*Your objective*: Render every line from the one containing "Given: Remove the" down to the one containing "Action: pos(41,19)" as a Markdown table with columns Row and Line, numbering each row and omitting blank lines.

*Material to process*:
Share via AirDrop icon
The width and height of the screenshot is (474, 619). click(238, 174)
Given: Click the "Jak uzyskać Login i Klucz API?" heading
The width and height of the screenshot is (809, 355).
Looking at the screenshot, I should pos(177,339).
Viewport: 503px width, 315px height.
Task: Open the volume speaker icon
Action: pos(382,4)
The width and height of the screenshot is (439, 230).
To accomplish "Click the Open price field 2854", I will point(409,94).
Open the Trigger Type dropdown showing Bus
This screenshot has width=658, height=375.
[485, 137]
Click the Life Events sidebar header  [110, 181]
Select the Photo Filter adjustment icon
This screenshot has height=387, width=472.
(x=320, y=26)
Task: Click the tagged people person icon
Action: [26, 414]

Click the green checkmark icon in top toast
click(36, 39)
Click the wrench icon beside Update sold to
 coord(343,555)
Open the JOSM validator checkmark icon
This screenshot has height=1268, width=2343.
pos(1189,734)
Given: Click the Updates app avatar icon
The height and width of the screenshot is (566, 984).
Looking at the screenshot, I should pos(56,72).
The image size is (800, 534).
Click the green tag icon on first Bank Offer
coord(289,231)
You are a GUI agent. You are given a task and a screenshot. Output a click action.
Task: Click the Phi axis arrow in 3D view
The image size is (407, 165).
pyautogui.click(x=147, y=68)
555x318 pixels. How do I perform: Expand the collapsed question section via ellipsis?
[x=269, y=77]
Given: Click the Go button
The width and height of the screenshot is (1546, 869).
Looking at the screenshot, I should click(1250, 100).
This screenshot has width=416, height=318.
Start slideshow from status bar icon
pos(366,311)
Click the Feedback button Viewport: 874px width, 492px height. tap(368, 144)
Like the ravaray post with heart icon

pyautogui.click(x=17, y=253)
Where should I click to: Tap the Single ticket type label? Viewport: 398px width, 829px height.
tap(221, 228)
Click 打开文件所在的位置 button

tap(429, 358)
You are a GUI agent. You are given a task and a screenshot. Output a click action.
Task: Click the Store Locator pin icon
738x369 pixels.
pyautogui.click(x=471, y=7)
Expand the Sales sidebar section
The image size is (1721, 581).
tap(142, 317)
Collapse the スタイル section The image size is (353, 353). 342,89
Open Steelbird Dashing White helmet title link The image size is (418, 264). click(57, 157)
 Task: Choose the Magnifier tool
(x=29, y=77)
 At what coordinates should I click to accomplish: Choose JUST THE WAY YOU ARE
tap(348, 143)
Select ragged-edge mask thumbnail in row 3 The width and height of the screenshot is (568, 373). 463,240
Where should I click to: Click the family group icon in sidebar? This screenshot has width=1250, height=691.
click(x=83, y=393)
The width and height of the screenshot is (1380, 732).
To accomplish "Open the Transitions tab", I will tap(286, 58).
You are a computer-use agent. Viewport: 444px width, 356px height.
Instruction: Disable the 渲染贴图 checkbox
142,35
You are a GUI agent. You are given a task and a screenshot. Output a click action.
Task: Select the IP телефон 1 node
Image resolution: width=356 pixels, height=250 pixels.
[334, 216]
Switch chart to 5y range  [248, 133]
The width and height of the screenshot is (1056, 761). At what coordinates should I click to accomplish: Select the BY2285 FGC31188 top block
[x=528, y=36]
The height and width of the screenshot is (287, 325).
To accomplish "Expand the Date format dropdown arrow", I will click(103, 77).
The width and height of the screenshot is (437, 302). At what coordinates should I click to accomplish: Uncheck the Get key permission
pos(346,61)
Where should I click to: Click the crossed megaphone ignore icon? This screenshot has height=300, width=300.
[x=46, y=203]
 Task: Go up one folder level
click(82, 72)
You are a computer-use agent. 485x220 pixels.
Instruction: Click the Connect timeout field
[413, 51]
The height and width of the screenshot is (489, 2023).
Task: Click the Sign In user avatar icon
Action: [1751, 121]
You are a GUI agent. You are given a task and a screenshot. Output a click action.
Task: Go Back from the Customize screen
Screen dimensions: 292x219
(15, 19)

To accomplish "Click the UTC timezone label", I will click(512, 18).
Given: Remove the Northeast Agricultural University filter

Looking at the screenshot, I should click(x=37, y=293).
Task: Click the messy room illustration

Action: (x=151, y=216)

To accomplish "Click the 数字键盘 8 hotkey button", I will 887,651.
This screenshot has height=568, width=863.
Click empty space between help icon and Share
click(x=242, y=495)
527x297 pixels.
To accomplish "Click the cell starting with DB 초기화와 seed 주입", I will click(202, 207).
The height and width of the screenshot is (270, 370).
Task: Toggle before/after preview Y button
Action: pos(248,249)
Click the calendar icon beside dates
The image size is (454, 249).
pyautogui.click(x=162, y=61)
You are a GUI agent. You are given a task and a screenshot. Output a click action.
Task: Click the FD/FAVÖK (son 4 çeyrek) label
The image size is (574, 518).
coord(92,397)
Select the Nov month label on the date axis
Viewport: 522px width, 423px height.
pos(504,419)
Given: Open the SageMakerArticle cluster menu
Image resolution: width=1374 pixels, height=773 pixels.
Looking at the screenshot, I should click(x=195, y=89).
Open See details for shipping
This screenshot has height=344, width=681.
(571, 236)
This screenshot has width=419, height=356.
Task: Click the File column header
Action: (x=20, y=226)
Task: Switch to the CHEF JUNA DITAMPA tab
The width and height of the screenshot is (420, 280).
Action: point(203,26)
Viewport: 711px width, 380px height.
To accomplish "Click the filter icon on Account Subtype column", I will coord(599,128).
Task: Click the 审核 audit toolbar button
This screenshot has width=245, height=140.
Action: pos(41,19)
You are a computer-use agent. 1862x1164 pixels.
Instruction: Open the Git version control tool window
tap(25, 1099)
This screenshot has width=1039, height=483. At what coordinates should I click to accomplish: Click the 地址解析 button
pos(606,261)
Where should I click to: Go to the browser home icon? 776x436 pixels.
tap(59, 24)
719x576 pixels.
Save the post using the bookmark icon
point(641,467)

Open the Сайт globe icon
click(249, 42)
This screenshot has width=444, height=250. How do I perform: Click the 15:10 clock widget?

*Full response*:
| Row | Line |
|---|---|
| 1 | Given: Remove the Northeast Agricultural University filter |
| 2 | Looking at the screenshot, I should click(x=37, y=293). |
| 3 | Task: Click the messy room illustration |
| 4 | Action: (x=151, y=216) |
| 5 | To accomplish "Click the 数字键盘 8 hotkey button", I will 887,651. |
| 6 | This screenshot has height=568, width=863. |
| 7 | Click empty space between help icon and Share |
| 8 | click(x=242, y=495) |
| 9 | 527x297 pixels. |
| 10 | To accomplish "Click the cell starting with DB 초기화와 seed 주입", I will click(202, 207). |
| 11 | The height and width of the screenshot is (270, 370). |
| 12 | Task: Toggle before/after preview Y button |
| 13 | Action: pos(248,249) |
| 14 | Click the calendar icon beside dates |
| 15 | The image size is (454, 249). |
| 16 | pyautogui.click(x=162, y=61) |
| 17 | You are a GUI agent. You are given a task and a screenshot. Output a click action. |
| 18 | Task: Click the FD/FAVÖK (son 4 çeyrek) label |
| 19 | The image size is (574, 518). |
| 20 | coord(92,397) |
| 21 | Select the Nov month label on the date axis |
| 22 | Viewport: 522px width, 423px height. |
| 23 | pos(504,419) |
| 24 | Given: Open the SageMakerArticle cluster menu |
| 25 | Image resolution: width=1374 pixels, height=773 pixels. |
| 26 | Looking at the screenshot, I should click(x=195, y=89). |
| 27 | Open See details for shipping |
| 28 | This screenshot has height=344, width=681. |
| 29 | (571, 236) |
| 30 | This screenshot has width=419, height=356. |
| 31 | Task: Click the File column header |
| 32 | Action: (x=20, y=226) |
| 33 | Task: Switch to the CHEF JUNA DITAMPA tab |
| 34 | The width and height of the screenshot is (420, 280). |
| 35 | Action: point(203,26) |
| 36 | Viewport: 711px width, 380px height. |
| 37 | To accomplish "Click the filter icon on Account Subtype column", I will coord(599,128). |
| 38 | Task: Click the 审核 audit toolbar button |
| 39 | This screenshot has width=245, height=140. |
| 40 | Action: pos(41,19) |